If you want this to make sense you might have to read the past two days posts first.
I'm talking about healing pain vs. pain.
The inevitably of pain and choosing to open up the pain that brings healing and life verses the pain of living while dying inside.
My mother-in-law wanted to wait for surgery because she didn't feel good. And had she waited, her systemic consequences would have increased her pain and the decay process.
Her surgery anchored the broken parts. It gave the broken parts a purpose and direction. There was security in the wrapping of her wounds, and safety in the security. There is no future need to break a half-hearted healing attempt causing extra trauma because the parts were in the proper place when the healing began. With the security she now had greater freedom. When three areas of her body were broken she could lay flat. But, when those breaks were stabilized she was able to sit with help, stand with help, and walk with help. One by one the tubes and ties to the machines that provided food and circulation and waste removal were removed giving her more freedom.
Amazingly, this is what happens to me when I really look close at my spiritual and emotional conditions and attitudes.
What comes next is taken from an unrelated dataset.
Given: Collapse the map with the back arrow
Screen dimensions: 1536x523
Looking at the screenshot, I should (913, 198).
When I hang on to a sin like unforgiveness, or choose to be easily offended, there's pain, but I'm also stuck, bed-ridden, drinking and spewing what is being fed to me. It's not until I choose to let God reveal the ugliness inside of my broken self and let it go to Him where it belongs, do I find direction and healing.
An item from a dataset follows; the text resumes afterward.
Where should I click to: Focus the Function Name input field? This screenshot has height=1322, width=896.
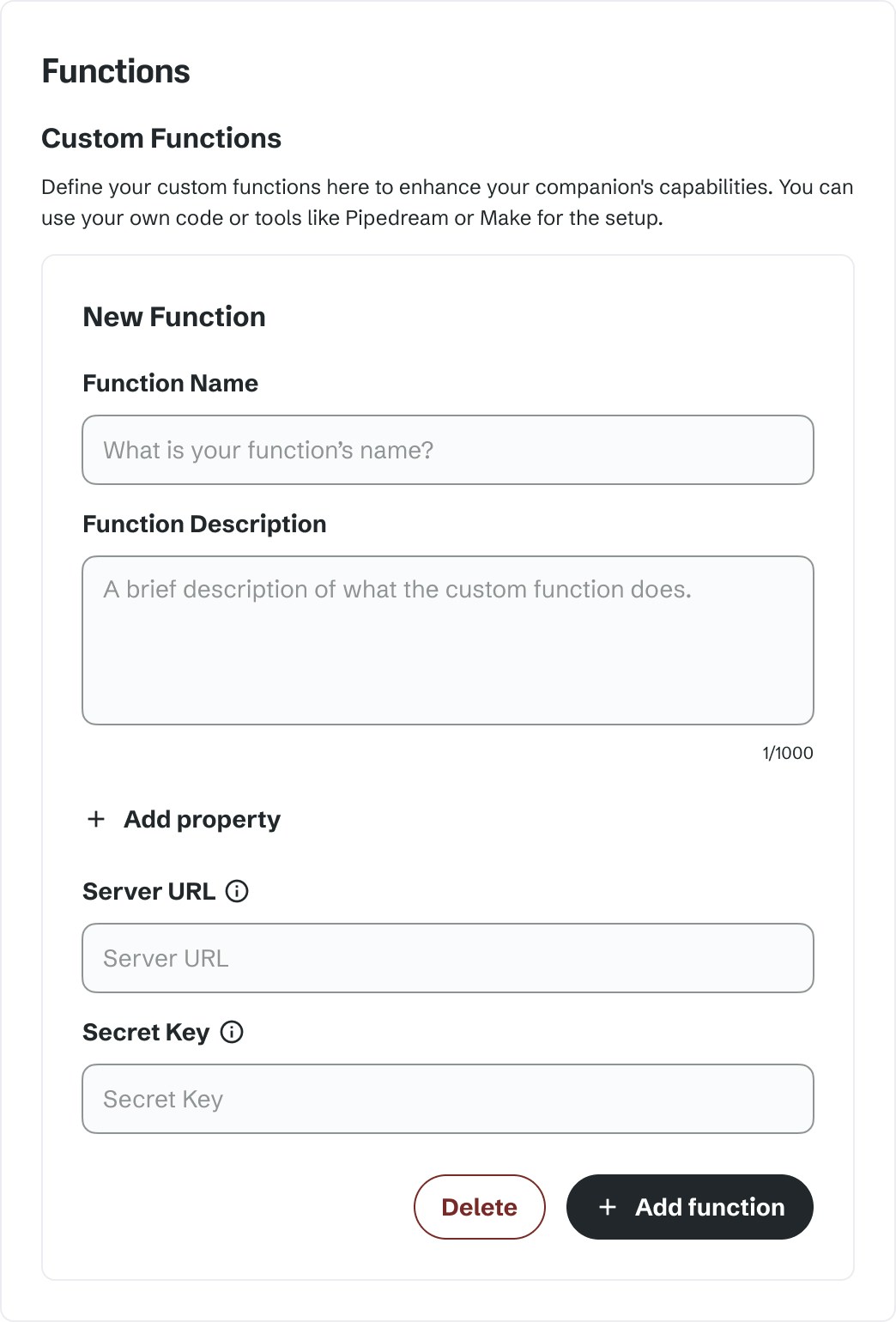(x=447, y=450)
I can not carry around attitudes and sorrows that are not mine to demand revenge or payment for. Because there will be no satisfaction in the failure of that person to provide what I'm seeking. I love the Psalm that David penned about his guilt. The aching, the physical damage that was being done in his body due to his unconfessed guilt, and the freedom and healing that came once he confessed.
The times that I've been at the end of myself and I've poured out my ugliness to God, or my confusion, or my pain….it's ugly. Not going to lie. There are boiling tears, words that shouldn't even be in my vocabulary spewing out of me along with snot and goo. And when I'm done, I'm spent. I lay there, exhausted and with squinty, swollen eyes, and I thank Him for forgiving me or taking my burden. And I fall into a dreamless, peaceful sleep. The next morning, the world is different somehow, or maybe it's me. And I'm aware of processes becoming normalized, a knitting together of broken bits, and I know, that there is healing in the house.